Saved data entries
# # # #

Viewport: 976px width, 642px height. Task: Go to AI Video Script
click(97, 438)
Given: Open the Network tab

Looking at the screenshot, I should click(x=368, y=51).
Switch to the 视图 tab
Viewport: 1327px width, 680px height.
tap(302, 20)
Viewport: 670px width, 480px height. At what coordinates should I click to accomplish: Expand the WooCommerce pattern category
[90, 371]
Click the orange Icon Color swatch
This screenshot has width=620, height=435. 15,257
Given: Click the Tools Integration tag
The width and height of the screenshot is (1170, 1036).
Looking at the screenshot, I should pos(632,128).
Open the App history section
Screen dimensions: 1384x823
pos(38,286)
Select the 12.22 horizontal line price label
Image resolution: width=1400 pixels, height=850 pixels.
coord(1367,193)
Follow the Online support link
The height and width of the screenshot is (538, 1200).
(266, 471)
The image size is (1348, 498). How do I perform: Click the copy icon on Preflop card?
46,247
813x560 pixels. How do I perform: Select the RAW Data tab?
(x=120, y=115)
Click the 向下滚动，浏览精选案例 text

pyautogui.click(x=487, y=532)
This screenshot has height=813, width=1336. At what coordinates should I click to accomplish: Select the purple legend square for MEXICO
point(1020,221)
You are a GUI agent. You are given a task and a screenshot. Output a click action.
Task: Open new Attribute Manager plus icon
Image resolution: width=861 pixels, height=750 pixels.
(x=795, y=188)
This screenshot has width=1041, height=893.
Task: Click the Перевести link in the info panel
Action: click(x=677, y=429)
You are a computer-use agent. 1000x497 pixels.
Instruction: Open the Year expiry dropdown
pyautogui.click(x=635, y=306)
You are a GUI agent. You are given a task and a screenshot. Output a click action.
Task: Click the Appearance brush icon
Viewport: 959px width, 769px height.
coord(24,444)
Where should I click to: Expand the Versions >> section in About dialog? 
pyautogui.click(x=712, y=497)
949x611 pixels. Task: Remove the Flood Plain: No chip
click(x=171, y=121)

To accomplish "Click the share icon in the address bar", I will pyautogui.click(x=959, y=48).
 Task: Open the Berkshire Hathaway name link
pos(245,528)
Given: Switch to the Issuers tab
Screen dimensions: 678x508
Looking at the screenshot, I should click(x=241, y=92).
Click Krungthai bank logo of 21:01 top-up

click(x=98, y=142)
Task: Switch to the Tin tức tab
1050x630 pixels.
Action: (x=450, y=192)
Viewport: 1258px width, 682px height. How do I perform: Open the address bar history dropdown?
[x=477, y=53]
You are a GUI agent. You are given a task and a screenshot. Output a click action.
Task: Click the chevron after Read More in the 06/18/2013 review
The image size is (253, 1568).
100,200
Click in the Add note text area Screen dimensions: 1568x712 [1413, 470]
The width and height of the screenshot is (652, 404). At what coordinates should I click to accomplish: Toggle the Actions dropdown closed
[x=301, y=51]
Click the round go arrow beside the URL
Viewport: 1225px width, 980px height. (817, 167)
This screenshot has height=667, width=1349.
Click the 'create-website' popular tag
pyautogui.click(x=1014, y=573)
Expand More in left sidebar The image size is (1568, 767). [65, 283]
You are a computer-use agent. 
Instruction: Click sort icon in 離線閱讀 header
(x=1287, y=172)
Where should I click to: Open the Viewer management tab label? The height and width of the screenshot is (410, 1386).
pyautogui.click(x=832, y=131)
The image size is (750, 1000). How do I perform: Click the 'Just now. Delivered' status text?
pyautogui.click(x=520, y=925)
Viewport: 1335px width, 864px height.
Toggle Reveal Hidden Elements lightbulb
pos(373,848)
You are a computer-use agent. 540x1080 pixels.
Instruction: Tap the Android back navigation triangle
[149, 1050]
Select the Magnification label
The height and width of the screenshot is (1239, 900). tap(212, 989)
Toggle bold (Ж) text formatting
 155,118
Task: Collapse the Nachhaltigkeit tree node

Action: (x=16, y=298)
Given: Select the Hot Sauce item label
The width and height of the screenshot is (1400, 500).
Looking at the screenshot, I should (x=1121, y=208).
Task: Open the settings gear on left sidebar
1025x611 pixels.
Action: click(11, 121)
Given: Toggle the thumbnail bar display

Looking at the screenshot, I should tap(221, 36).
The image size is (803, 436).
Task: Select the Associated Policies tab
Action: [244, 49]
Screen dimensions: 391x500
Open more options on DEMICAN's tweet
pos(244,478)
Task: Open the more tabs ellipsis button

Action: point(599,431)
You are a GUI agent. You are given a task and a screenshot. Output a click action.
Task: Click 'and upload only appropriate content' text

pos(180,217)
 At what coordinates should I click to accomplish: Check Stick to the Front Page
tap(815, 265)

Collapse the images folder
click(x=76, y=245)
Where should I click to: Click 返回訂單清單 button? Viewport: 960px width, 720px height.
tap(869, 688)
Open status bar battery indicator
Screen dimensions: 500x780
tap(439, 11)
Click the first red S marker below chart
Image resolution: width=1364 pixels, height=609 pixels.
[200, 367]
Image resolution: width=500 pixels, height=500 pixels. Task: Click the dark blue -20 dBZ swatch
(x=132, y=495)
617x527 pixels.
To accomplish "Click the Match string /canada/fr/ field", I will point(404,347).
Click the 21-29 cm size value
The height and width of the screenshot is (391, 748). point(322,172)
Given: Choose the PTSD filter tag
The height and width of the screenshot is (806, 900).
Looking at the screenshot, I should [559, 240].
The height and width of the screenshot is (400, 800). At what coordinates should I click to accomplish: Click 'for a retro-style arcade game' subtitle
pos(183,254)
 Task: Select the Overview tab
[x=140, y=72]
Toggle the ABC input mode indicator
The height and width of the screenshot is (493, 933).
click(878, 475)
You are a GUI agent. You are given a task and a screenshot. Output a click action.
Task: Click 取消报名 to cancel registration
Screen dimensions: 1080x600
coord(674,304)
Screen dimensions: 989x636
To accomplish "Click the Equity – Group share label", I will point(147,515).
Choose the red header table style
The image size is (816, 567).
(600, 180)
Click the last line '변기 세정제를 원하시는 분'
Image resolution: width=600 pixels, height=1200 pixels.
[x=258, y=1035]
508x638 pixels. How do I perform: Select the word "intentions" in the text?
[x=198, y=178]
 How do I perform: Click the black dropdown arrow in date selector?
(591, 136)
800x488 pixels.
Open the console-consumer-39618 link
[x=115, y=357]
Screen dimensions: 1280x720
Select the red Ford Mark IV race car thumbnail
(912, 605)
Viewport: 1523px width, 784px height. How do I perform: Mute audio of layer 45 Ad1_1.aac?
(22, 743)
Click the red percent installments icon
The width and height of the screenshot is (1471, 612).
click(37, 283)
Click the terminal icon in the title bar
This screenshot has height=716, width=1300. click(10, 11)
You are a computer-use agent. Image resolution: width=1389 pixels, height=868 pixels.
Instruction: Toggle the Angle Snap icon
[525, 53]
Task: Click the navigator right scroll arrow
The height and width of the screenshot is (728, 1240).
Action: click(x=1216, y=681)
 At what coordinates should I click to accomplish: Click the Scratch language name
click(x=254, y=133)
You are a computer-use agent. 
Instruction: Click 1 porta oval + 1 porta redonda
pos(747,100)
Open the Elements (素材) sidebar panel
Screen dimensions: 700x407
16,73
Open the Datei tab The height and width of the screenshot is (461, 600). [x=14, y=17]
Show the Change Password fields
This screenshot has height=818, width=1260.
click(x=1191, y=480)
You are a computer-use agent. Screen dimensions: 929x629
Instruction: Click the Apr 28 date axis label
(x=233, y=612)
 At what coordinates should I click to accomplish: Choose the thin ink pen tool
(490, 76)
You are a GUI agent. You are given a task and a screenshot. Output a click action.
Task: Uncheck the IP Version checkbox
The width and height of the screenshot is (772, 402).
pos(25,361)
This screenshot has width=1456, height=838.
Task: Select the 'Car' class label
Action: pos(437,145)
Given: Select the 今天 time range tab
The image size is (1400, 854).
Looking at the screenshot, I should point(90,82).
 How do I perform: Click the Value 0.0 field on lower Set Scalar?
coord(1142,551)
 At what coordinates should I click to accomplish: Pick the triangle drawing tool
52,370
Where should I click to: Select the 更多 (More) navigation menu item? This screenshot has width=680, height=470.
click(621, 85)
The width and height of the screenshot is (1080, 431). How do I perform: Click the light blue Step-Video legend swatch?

# # # #

## Exercise goal
Count every line of the data in which the word "left" appears, and report only the total.

## Worked solution
2